Task goal:
From the entries that follow, report every line in which "Frankenpost" occurs.

-- Records for this task follows --

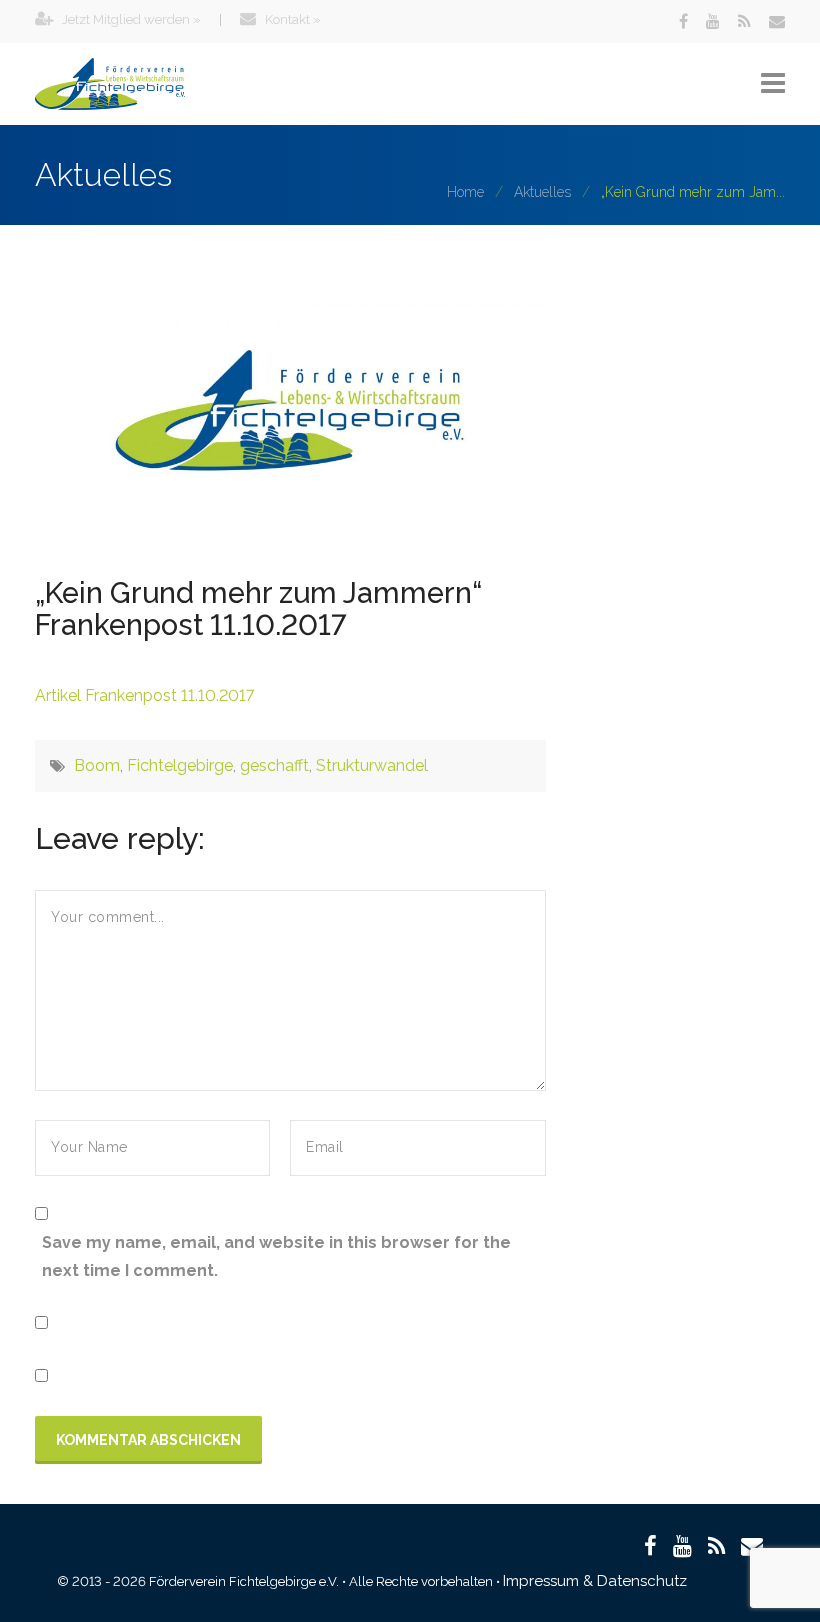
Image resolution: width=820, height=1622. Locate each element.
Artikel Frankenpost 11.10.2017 (144, 695)
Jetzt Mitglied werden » (130, 19)
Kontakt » (291, 19)
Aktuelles (542, 192)
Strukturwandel (372, 765)
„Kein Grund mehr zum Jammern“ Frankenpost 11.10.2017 (258, 609)
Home (465, 192)
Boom (97, 765)
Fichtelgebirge (180, 765)
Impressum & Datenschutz (595, 1581)
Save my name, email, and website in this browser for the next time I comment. (276, 1256)
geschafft (274, 765)
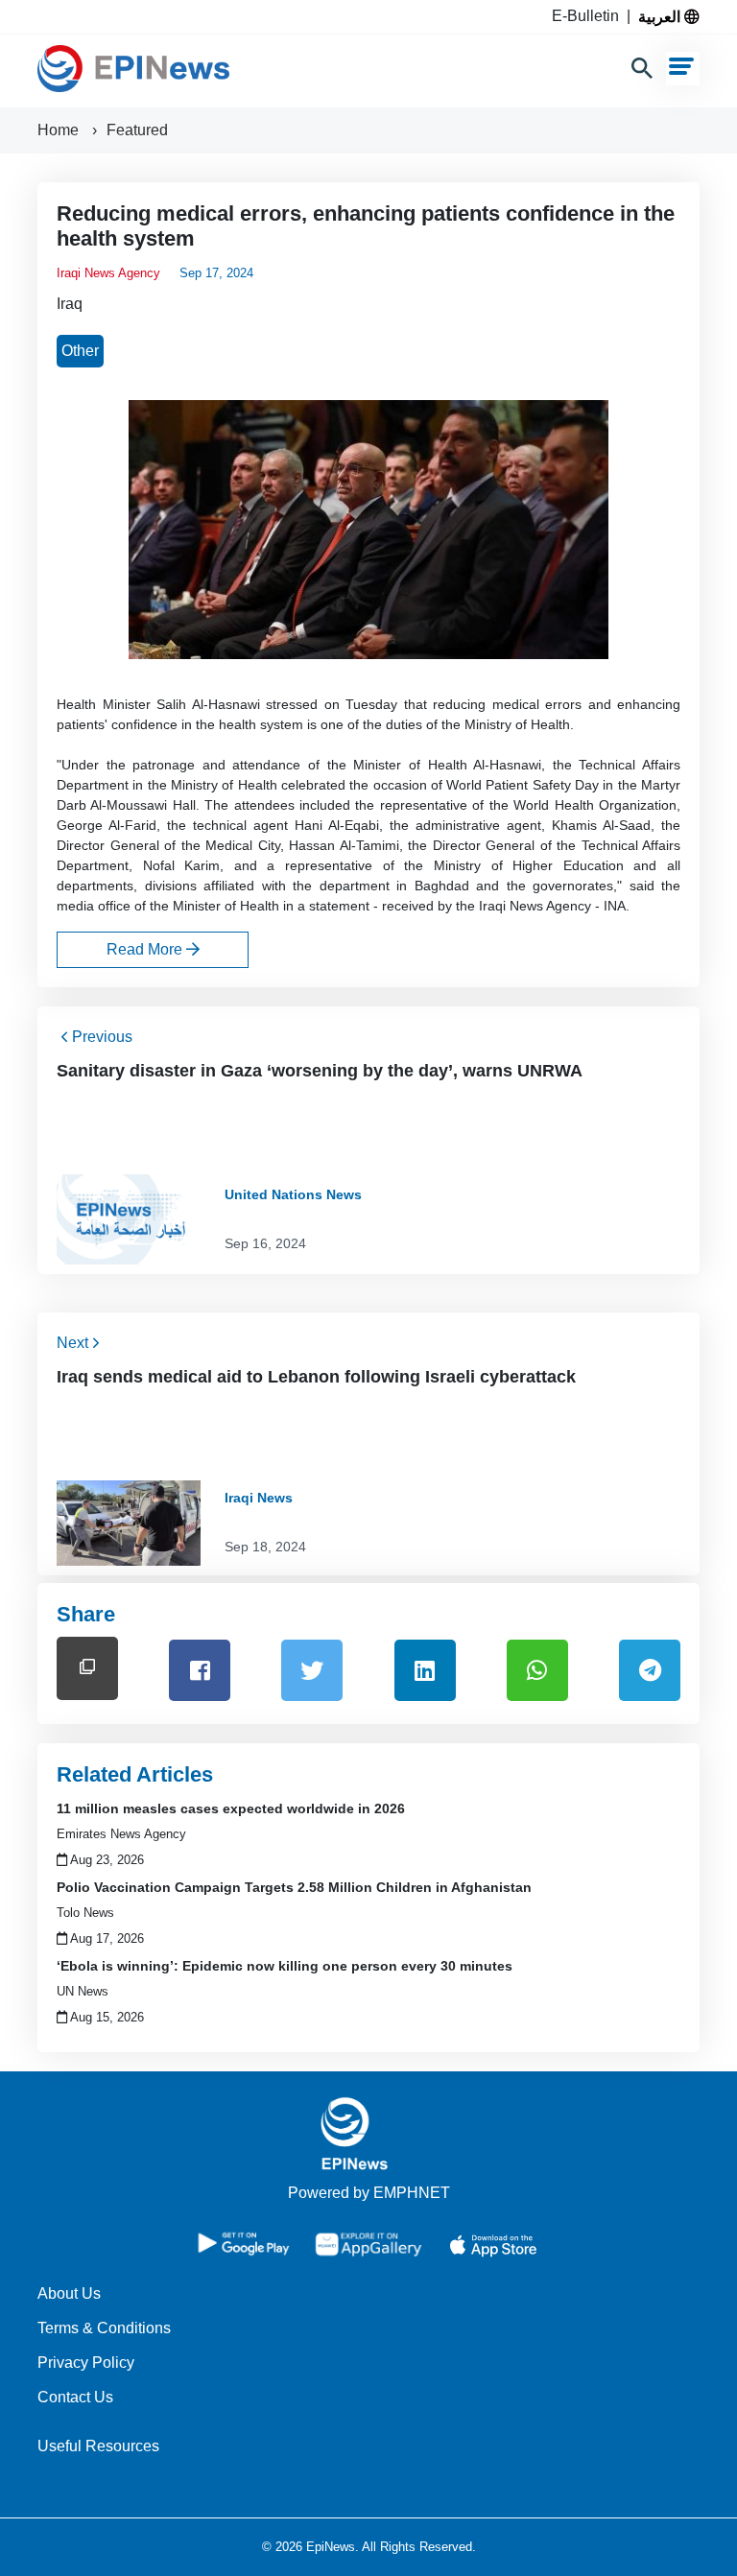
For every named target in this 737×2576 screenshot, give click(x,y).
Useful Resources (98, 2446)
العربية (661, 16)
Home (60, 130)
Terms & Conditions (104, 2328)
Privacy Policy (85, 2362)
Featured (137, 130)
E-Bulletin (589, 16)
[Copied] (87, 1668)
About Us (69, 2293)
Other (80, 351)
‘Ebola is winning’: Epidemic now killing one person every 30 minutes (284, 1965)
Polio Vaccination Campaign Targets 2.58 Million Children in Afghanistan (294, 1887)
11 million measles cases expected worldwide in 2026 (231, 1808)
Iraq (70, 303)
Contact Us (75, 2397)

-- Records for this task concluded --

Written response:
Artikel Frankenpost 11.10.2017 (144, 695)
„Kein Grund mehr zum Jammern“ Frankenpost 11.10.2017 (258, 609)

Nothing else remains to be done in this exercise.